Her teeth had been hurting for almost a year by the time a neighbor told her about the free mobile clinics held regularly throughout Oregon and Washington.
Medical Teams International and Kaiser Permanente partnered with Mano a Mano Family Center to hold the one Saturday.
The clinic, held in a big red bus, provided on-site dental care, COVID-19 vaccinations, testing for diabetes, general health screenings and health care navigation services like helping people find primary care doctors or access insurance coverage.
Cruz got a filling and an extraction on the dental bus.
“I’m happy because I won’t have this pain anymore, and I can be comfortable,” she said through a translator.
Offering a helping hand
Mano a Mano already provides health navigation services through its community of health workers as well as support with education, housing and social justice for Latino communities in western Oregon.
They said the need for access to medical and dental care is huge within Latino communities.
“We just want to be that helping hand,” Maria Jaramillo, Mano a Mano family wellness program director, said.

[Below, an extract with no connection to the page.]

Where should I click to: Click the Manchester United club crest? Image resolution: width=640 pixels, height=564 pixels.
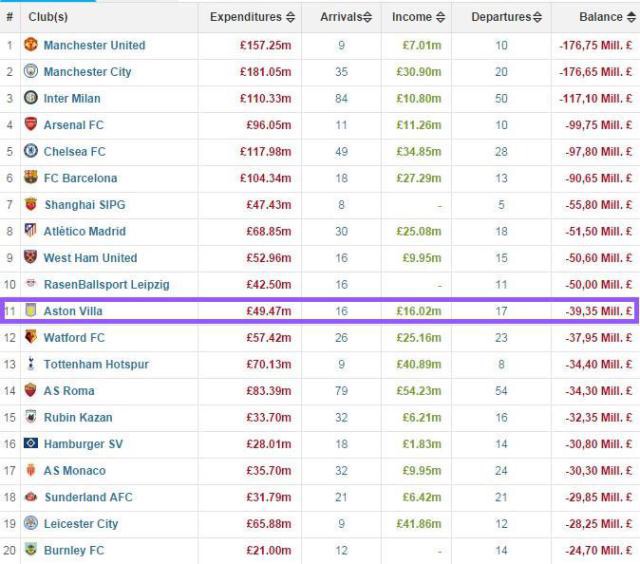click(30, 45)
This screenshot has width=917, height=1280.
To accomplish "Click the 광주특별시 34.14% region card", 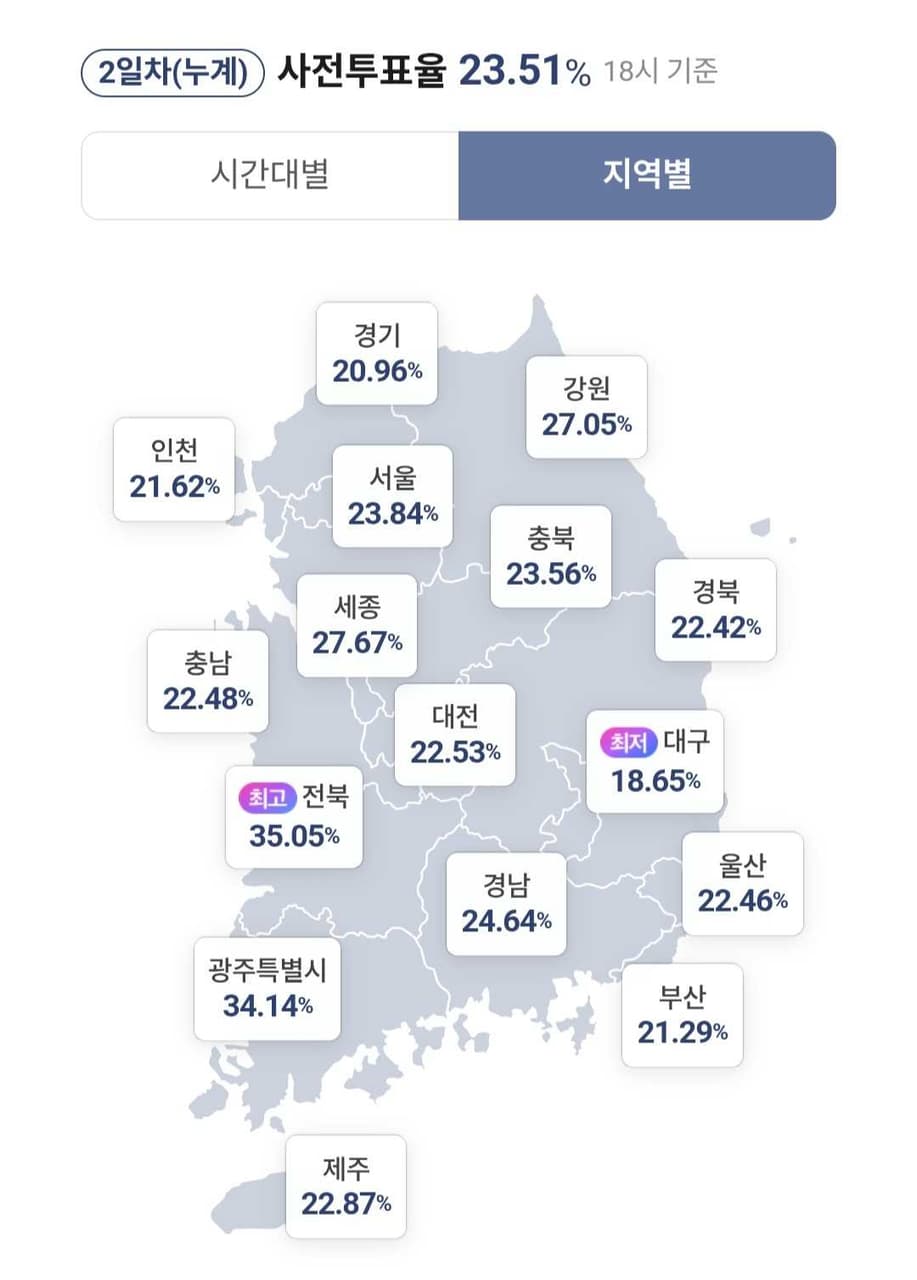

Cruz does not speak English, which can be a barrier to accessing health care. Language can make it difficult to communicate barriers to health needs, and while translator services are often available, it can still be a confusing process, explained Jaramillo, of Mano a Mano.
“Our health care system is incredibly confusing,” Catherine Potter, senior program manager of community and social health at Kaiser Permanente, said. “Even people who have coverage don’t know what their coverage includes.”
The clinics are funded by Kaiser Permanente Community Benefit Dollars and all services provided are free. Community partners are given grants to support the clinic operations.
Breaking down barriers
Serving the community using a mobile clinic model is not new for Kaiser Permanente or Medical Teams.
During the Coronavirus pandemic, the two organizations partnered to provide mobile COVID-19 vaccination and testing clinics, focusing on serving rural communities in Oregon and Washington.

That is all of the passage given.